I think the devil is in the details in terms of input. I’ve tried many forms of it (eg. reading on LingQ in Page View, reading on LingQ in Sentence Mode, reading while listening in Page View, reading bilingual books, reading while listening to YouTube videos with the likes of Language Reactor, not to mention the various variations of these methods if you add in repetition as well) and I notice that some are better than others. Not that reading speed / content density is the be all and end all, but a reading speed too low is an issue. This goes back to my very first post, where removing non-language can play a significant role in efficiency. For example, one recent YouTube video I watched had 3k wph, whereas my usual content has 9k wph. That is 3x as much language learning content! This may sound obvious, but the same goes with all the clicks and loading dictionaries when just reading. I’ve noticed over a doubling of reading speed by removing useless clutter.

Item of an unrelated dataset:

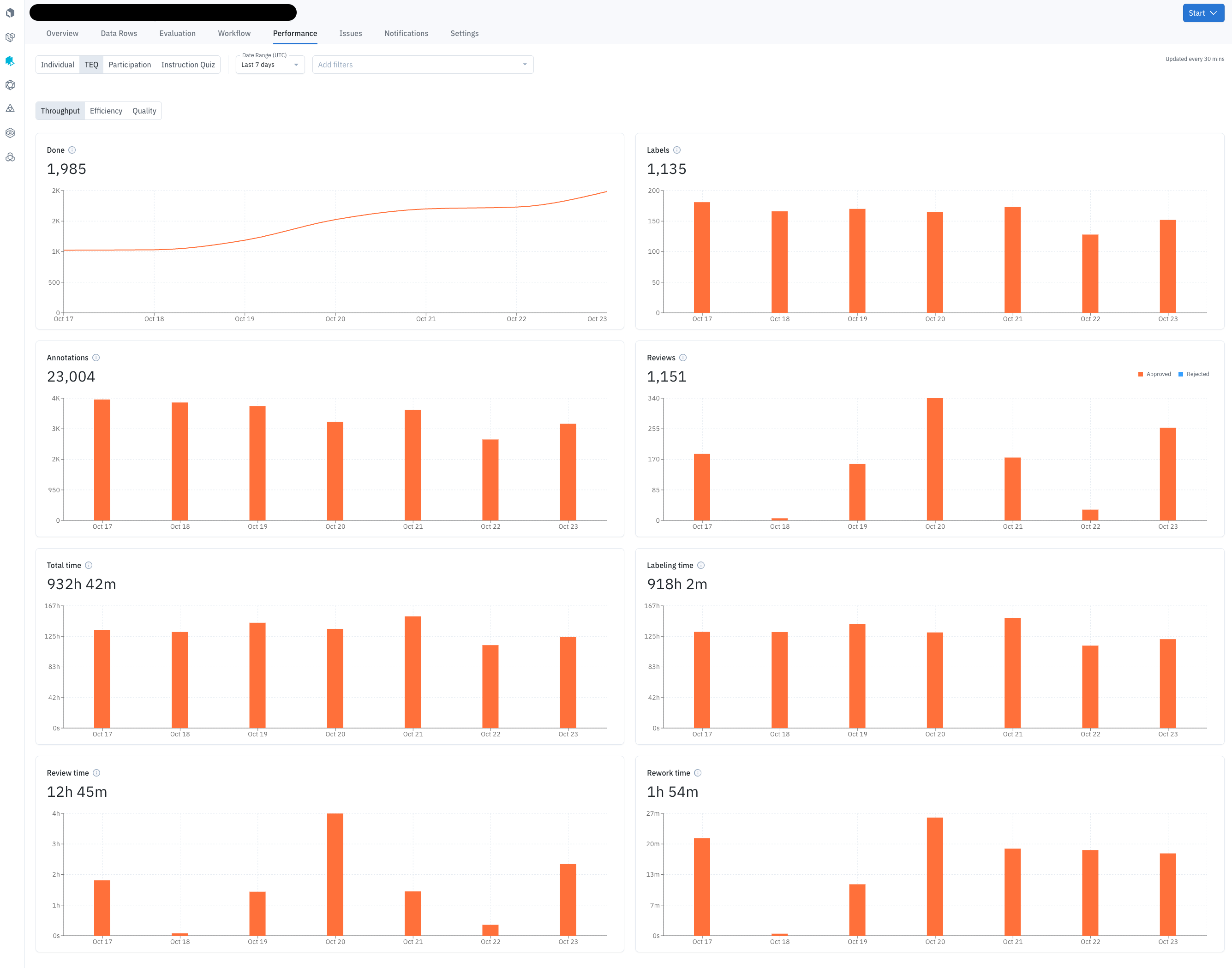Open the Notifications tab
The height and width of the screenshot is (968, 1232).
406,33
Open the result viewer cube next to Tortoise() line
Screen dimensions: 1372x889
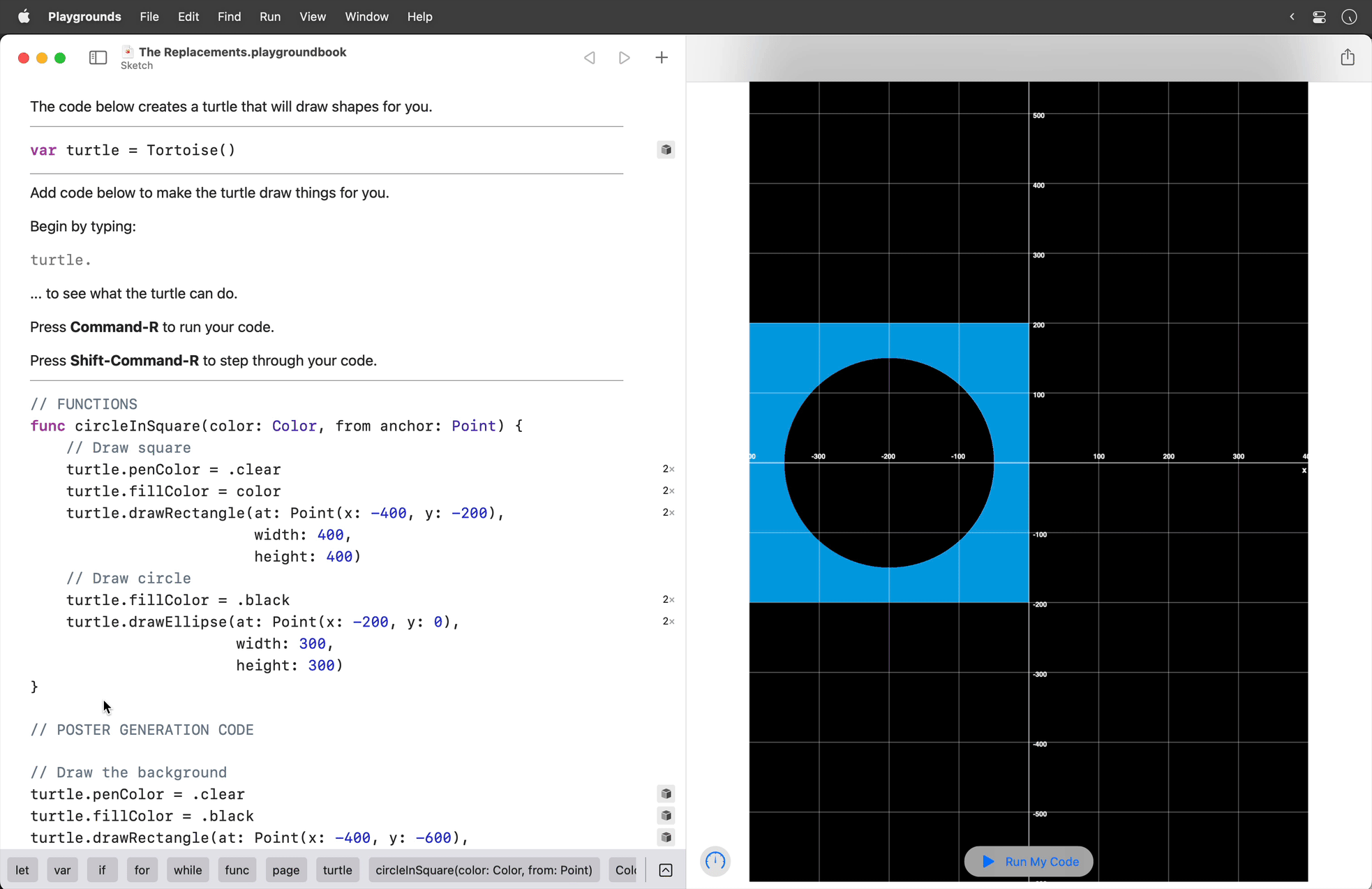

From another thread over a year back:
If the content is at the ‘perfect’ level, a mostly but slightly modified ‘comprehensible input’ approach works wonders. Really. If you get a native speaker to use pictures and point while saying what they are, you can really learn a lot of vocabulary. It’s not immediate, but gradually you start to accumulate words. After that, you can move onto comic books and the native speaker focuss on describing the images and what’s happening (not dictating the dialogue). During this practice, you can repeat back various words you start to learn and even start to jump in and start contributing to the describing of the story too. The added influence of a native speaker/tutor doing this for you personally, and you can interact with them to indicate confusion is how you get everything at the ‘perfect’ level (if they are good at their job). Furthermore, the fact that you are interacting with a person really adds something extra to the whole situation (especially if you get along with the person). It’s not just reading or watching or listening to some content. It’s a human interaction. This somehow electrifies the situation with increased attention. It’s also a noticeable difference doing this in person as opposed to online. This is probably my favourite variant of all, especially at the beginner to intermediate stages. The downsides are it requires a physical person, which probably costs money.